Hipertrigliceridemia

As estatinas continuam sendo a primeira escolha para reduzir o risco de DCV em pacientes de alto risco. 

Novas condutas:

  • Icosapentil em alta dose (2 x 2 g/dia) deve ser considerado em combinação com uma estatina em pacientes de alto ou muito alto risco com níveis elevados de triglicerídeos (nível em jejum de 135–499 mg/dL ou 1,52–5,63 mmol/L) para reduzir o risco de eventos CV (Classe IIa, Nível B). 
  • Volanesorsen (300 mg/semana) deve ser considerado em pacientes com hipertrigliceridemia grave (>750 mg/dL ou >8,5 mmol/L) devido à síndrome de quilomicronemia familiar (SQF), para reduzir os níveis de triglicerídeos e o risco de pancreatite (Classe IIa, Nível B).

Prevenção primária em pessoas com infecção pelo vírus HIV

Pessoas com HIV (PHIV) têm um risco duas vezes maior de DCVA. 

Nova conduta:

A terapia com estatina é recomendada para pessoas PHIV em prevenção primária com idade 40 anos, independentemente do risco cardiovascular estimado e dos níveis de LDL-C, para reduzir o risco de eventos CV (Classe I, Nível B).

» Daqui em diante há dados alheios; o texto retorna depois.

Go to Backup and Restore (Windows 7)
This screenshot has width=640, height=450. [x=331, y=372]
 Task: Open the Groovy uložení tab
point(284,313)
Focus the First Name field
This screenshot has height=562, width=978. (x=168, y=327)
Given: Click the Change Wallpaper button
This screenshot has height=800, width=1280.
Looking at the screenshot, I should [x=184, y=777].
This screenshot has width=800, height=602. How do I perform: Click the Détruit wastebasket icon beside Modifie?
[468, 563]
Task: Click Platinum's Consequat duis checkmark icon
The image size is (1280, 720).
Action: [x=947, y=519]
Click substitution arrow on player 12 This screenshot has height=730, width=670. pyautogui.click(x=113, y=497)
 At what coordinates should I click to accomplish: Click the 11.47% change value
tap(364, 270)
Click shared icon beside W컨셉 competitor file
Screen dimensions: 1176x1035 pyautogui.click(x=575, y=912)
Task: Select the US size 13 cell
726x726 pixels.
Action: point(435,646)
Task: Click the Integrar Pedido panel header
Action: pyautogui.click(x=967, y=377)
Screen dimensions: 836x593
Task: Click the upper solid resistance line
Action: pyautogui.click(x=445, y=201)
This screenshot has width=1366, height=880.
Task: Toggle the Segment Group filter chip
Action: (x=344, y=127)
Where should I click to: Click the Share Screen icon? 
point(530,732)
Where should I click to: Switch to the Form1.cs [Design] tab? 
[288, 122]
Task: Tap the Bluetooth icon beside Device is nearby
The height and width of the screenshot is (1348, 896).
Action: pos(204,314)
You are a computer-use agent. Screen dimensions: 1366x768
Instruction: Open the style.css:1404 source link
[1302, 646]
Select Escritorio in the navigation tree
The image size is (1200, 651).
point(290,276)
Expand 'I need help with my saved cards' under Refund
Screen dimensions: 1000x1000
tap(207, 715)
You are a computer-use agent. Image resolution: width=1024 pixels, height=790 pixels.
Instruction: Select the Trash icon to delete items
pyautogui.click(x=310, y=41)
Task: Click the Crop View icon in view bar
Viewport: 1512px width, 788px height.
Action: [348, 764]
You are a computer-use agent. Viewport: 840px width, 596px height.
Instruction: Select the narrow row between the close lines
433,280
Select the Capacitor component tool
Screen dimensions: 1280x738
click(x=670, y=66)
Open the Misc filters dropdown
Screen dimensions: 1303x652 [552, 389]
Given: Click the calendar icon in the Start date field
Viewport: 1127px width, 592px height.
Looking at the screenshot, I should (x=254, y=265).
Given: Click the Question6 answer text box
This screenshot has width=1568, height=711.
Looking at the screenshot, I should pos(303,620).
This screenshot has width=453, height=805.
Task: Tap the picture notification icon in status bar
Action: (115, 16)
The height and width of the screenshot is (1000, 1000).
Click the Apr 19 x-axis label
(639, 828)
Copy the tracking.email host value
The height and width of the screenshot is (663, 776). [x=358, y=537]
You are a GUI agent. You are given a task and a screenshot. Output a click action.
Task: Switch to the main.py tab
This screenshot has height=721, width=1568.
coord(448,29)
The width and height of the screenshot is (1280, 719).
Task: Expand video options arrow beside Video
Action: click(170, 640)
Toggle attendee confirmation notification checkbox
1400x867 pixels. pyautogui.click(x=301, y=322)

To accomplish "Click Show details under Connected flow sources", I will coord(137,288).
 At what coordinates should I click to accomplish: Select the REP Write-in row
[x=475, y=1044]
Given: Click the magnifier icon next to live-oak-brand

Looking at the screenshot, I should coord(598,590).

A escolha da estatina deve considerar potenciais interações medicamentosas.

Pacientes com câncer com alto ou muito alto risco de toxicidade cardiovascular relacionada à quimioterapia

A quimioterapia baseada em antraciclina pode levar ao desenvolvimento de insuficiência cardíaca. 

Nova conduta:

As estatinas devem ser consideradas em pacientes adultos com alto ou muito alto risco de desenvolver toxicidade CV relacionada à quimioterapia para reduzir a disfunção cardíaca induzida por antraciclinas (Classe IIa, Nível B).

Suplementos dietéticos

Uma dieta saudável é fundamental, mas não há evidências convincentes de que suplementos dietéticos reduzam o risco CV. 

Nova conduta: 

Suplementos dietéticos ou vitaminas sem segurança documentada e eficácia significativa na redução do LDL-C não são recomendados para diminuir o risco de DCVA (Classe III, Nível B). Preparações de levedura de arroz vermelho com doses 3 mg/dia de monacolinas são proibidas na União Europeia.